Machine Learning Method Predicts New Cancer Genes

April 13, 2021

Making meaningful connections between high-throughput molecular data and health implications poses significant challenges, many of them computational. But now a team based at the Max Planck Institute for Molecular Genetics (MPIMG) in Berlin and at the Institute of Computational Biology of Helmholtz Zentrum München has developed a new algorithm using machine learning technology for that purpose. Known as Explainable Multi-Omics Graph Integration (EMOGI), the machine learning method predicted 165 new cancer genes by combining multiomics pan-cancer data—such as mutations, copy number changes, DNA methylation and gene expression—together with protein–protein interaction (PPI) networks.

“Genetic as well as non-genetic causes contribute to tumorigenesis, and this necessitates the development of predictive models to effectively integrate different data modalities while being interpretable,” the authors write in a paper in Nature Machine Intelligence.

“In this case, it is a nice example of interpretable AI to gain mechanistic insights into predictions and enable (hopefully!) in the future the use of machine learning models in the clinic,” said co-author Annalisa Marsico, former head of a research group at the MPIMG

In this study, the EMOGI the software analyzed tens of thousands of different network maps from 16 different cancer types from data sets patient samples. These 12,000-19,000 data points contain information about DNA methylations, the activity of individual genes and the interactions of proteins within cellular pathways in addition to sequence data with mutations. In these data, a deep-learning algorithm detects the patterns and molecular principles that lead to the development of cancer.
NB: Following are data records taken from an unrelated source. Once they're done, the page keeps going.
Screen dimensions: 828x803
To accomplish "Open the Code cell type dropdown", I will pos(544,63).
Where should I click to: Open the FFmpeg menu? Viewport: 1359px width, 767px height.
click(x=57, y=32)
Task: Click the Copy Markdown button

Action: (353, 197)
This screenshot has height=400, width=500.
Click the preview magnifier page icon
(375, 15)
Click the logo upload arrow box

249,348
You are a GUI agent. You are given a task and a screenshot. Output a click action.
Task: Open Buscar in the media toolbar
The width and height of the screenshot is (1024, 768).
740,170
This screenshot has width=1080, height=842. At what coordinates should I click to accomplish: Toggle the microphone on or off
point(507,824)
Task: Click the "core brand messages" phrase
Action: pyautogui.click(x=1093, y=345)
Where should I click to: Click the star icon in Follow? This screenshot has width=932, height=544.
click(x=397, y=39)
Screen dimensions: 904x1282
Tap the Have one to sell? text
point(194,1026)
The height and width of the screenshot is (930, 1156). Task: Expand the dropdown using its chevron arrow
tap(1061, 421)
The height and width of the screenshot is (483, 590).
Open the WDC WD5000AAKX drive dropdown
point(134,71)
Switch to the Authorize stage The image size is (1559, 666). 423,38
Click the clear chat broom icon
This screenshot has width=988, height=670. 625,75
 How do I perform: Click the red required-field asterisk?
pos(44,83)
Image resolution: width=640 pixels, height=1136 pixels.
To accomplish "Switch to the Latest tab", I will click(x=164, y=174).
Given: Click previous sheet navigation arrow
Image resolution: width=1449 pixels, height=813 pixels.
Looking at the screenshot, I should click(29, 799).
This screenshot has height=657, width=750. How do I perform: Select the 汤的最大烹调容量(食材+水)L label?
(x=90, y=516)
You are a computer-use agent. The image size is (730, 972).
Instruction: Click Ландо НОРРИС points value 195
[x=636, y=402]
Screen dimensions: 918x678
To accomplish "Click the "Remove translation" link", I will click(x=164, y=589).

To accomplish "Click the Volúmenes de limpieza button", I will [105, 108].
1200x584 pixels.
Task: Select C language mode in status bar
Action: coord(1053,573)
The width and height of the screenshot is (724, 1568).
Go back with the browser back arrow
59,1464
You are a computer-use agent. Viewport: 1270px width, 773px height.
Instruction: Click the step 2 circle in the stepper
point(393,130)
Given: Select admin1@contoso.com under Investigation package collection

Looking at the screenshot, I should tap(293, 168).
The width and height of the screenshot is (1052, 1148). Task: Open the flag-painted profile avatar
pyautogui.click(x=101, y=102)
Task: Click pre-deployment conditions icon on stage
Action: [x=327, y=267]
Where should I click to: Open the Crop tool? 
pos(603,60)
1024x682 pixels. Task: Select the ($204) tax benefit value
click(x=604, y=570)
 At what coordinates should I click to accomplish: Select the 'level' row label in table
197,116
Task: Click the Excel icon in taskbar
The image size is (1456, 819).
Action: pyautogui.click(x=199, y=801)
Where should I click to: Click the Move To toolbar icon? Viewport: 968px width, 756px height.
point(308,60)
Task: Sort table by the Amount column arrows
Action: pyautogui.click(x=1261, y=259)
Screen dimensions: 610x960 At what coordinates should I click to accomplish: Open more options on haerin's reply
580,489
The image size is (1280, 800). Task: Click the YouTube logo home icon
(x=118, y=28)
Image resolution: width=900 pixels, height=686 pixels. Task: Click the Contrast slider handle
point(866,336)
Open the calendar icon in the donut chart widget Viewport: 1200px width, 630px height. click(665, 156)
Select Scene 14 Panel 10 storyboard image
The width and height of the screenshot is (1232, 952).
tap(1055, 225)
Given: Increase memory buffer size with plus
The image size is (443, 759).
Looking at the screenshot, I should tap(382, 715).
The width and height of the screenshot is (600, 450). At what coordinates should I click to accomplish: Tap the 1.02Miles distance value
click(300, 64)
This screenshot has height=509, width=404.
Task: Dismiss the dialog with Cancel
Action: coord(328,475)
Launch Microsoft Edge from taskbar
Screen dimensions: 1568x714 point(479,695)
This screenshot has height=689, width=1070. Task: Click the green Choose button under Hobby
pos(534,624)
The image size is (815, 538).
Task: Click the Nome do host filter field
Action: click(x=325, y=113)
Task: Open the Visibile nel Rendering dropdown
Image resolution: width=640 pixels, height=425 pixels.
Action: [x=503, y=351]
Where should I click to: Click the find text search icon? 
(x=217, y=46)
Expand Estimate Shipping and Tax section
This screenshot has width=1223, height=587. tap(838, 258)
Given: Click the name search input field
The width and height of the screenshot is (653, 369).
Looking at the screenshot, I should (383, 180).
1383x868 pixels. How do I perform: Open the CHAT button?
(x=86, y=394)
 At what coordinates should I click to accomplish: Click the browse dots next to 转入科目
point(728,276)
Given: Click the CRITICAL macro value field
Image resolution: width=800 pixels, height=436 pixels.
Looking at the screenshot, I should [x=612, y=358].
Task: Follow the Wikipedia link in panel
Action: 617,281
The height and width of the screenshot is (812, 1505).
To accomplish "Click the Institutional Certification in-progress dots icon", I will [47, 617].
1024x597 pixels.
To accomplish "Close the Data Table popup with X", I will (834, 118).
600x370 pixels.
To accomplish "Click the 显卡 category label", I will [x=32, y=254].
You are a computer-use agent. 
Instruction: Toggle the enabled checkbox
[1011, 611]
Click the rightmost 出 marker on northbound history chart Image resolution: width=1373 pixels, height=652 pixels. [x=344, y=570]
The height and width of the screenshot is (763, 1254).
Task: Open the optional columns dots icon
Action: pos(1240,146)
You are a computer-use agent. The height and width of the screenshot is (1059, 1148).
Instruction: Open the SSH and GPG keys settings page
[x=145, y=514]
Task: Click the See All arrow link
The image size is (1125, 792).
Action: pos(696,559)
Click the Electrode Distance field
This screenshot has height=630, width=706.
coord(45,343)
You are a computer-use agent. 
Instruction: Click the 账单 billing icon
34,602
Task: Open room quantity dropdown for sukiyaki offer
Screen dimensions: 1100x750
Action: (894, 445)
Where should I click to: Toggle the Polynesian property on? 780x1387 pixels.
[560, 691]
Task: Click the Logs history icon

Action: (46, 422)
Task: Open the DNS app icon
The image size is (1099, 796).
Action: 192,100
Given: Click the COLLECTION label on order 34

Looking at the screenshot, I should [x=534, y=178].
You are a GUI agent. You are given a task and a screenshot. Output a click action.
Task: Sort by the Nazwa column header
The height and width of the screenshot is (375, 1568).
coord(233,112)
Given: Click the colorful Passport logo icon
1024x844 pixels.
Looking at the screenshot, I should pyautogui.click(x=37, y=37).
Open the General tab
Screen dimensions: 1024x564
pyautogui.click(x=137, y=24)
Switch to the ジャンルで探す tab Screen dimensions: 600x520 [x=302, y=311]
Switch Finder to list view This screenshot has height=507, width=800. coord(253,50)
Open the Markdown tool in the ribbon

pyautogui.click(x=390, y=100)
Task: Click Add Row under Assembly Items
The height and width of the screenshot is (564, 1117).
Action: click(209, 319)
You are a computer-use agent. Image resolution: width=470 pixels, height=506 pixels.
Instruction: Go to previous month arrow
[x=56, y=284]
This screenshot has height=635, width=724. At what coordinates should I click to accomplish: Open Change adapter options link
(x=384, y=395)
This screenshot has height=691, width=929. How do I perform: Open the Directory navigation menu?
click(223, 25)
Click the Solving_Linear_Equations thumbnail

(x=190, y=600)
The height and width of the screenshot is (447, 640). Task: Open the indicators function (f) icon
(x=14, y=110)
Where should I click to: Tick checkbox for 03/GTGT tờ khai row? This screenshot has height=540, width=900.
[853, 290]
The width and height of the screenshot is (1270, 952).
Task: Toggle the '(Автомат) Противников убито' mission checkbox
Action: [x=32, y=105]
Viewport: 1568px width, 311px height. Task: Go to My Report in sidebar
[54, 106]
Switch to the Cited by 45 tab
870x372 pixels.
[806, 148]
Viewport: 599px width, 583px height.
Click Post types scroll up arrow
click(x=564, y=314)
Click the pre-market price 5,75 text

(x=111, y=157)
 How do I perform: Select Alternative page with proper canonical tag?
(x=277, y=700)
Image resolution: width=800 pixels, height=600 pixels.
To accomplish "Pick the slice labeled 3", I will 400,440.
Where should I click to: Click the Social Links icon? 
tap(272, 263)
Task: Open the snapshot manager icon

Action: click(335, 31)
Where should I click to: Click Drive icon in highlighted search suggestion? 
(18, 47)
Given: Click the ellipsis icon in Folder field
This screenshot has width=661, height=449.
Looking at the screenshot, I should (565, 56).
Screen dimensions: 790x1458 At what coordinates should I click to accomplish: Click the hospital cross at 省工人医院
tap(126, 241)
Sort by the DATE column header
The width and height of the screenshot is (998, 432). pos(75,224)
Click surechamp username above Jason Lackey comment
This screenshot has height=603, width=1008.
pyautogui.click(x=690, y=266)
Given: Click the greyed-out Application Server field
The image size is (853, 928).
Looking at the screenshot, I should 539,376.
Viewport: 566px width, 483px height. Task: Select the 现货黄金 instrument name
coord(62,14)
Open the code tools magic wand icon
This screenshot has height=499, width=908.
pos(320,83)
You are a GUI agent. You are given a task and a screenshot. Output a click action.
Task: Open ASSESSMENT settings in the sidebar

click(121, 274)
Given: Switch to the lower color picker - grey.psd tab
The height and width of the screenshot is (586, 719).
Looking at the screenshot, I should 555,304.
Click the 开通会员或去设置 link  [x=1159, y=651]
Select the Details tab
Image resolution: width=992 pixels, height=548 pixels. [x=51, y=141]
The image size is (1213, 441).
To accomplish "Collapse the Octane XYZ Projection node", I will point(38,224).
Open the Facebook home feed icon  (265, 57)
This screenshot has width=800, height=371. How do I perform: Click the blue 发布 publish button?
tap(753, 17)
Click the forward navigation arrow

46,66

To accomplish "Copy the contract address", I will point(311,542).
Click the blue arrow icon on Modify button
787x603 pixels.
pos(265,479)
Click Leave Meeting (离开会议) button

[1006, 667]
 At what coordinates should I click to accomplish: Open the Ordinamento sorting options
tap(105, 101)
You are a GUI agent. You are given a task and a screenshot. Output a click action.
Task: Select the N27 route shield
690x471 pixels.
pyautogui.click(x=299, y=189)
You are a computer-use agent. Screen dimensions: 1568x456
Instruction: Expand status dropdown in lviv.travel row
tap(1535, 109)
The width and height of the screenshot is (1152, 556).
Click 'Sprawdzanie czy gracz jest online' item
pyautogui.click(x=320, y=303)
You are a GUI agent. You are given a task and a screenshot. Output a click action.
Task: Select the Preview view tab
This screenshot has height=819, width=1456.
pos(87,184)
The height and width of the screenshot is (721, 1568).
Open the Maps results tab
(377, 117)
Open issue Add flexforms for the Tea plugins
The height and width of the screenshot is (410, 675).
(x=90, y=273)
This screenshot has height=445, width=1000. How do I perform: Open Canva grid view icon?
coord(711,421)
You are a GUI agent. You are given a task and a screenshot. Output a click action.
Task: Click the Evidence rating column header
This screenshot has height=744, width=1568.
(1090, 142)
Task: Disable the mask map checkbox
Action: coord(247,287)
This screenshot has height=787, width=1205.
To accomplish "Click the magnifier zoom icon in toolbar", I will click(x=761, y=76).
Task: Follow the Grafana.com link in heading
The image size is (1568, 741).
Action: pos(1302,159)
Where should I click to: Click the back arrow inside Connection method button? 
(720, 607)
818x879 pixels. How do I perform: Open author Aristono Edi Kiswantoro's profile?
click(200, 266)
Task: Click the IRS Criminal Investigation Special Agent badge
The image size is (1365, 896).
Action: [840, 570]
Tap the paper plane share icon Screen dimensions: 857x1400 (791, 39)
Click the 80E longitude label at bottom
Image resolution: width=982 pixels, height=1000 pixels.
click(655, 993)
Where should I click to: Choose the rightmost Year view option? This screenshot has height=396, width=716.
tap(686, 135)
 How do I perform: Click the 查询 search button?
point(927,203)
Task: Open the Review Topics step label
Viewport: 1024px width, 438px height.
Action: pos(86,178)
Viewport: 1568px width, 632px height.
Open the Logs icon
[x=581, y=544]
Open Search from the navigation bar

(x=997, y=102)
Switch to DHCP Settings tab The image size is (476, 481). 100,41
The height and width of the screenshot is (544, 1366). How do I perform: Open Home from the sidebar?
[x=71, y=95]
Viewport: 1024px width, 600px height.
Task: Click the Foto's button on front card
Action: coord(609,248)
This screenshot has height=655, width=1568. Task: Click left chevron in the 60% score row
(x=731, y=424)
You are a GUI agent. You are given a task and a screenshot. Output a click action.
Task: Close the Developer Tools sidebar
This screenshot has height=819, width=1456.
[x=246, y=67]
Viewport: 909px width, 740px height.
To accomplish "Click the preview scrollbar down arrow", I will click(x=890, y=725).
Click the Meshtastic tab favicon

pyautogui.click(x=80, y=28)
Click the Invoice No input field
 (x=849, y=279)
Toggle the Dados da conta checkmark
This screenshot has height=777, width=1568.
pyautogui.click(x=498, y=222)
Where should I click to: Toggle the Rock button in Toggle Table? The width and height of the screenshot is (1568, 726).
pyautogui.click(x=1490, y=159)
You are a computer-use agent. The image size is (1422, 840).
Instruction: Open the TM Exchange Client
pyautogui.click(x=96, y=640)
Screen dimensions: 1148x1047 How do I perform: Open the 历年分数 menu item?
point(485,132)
“This is the foundation for personalized cancer therapy,” said Marsico.

Molecular data on pathogenic gene sequence changes have long been the focus for identifying cancer-causing genes. But increasingly, research shows epigenetic changes or otherwise dysregulated gene activity contribute to cancer as well.

For this reason, the researchers sought a new tool to merge sequence data – the main drivers of cancer – with other cellular information. “We used layer-wise relevance propagation to stratify genes according to whether their classification was driven by the interactome or any of the omics levels, and to identify important modules in the PPI network,” they write. With EMOGI, they could confirm the presence of driver mutations but also pinpoint other gene candidates that are in less direct contact to the actual cancer-driving gene.

The proposed 165 new cancer genes discovered via EMOGI did not necessarily harbor recurrent alterations but did interact with known cancer genes. Further study showed they were linked with essential genes from loss-of-function screens.

As an example, the team found genes whose sequence is mostly unchanged in cancer, and yet are indispensable to the tumor because they regulate energy supply. These genes are dysregulated by other means, such as chemical changes on the DNA like methylation, that influence a gene’s activity.

“Such genes are promising drug targets, but because they operate in the background, we can only find them by using complex algorithms,” they write.

The EMOGI program is not limited to cancer, the researchers emphasize. Says Marsico, “It could be useful to apply our algorithm for similarly complex diseases for which multifaceted data are collected and where genes play an important role. An example might be complex metabolic diseases such as diabetes.”